Cache pre-generation
By default, Liberator builds its cache the first time a query runs (cache warming). For large datasets or slow source databases, that first query can take a long time. Pre-generated cache lets Super Admins schedule cache creation ahead of time so data is ready when users query it. Cache files are written in Parquet format (replacing the older Arrow cache format) and can be stored in Amazon S3 or Google Cloud Storage, so cached data does not need to live on the Liberator server. Parquet is typically much more compact than the previous Arrow caches, which reduces storage cost at scale.Super Admin role is required to configure cache storage connections and pre-generation settings.
Step 1 — Create a cache storage connection
Before enabling pre-generated cache on a dataset, create a cache storage destination.Configure storage
Select your storage provider (S3 is supported today; confirm GCS availability with your CloudQuant account team if needed). Enter the bucket name and credentials.
Step 2 — Enable pre-generated cache on a dataset
Format and destination
Select Parquet as the cache format (recommended). Under Destination, select the cache storage connection from Step 1.
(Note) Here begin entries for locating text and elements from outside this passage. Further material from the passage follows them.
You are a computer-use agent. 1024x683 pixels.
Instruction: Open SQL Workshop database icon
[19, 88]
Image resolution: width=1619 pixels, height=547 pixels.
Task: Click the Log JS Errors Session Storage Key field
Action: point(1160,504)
Step 3 — Configure the cache window
| Option | Use when |
|---|---|
| Rolling window | Users mostly query recent data; keeps the last N days cached and advances automatically. |
| Fixed date range | You need a known historical slice that does not change. |
| Full dataset | You want complete coverage and the dataset is bounded in size. |
Step 4 — Run or schedule generation
Scheduled: Once a schedule is configured on the dataset, cache generation runs automatically. No further action is required. Manual: Open the dataset and click Trigger Cache Pre-Generation. A status indicator shows whether the job is in progress or complete.What users experience
After pre-generated cache is populated, queries against that dataset are much faster because Liberator reads the warm cache instead of the source system. This matters most for large SQL-backed datasets where the first cold query previously took minutes.Tips
- Use rolling window for datasets queried over recent windows (for example, the last 30 days of market data).
- Use fixed date range for historical snapshots that do not change.
- Use full dataset only when storage budget and dataset size are understood.
- The Most queried datasets view on System Monitoring helps prioritize which datasets to pre-generate.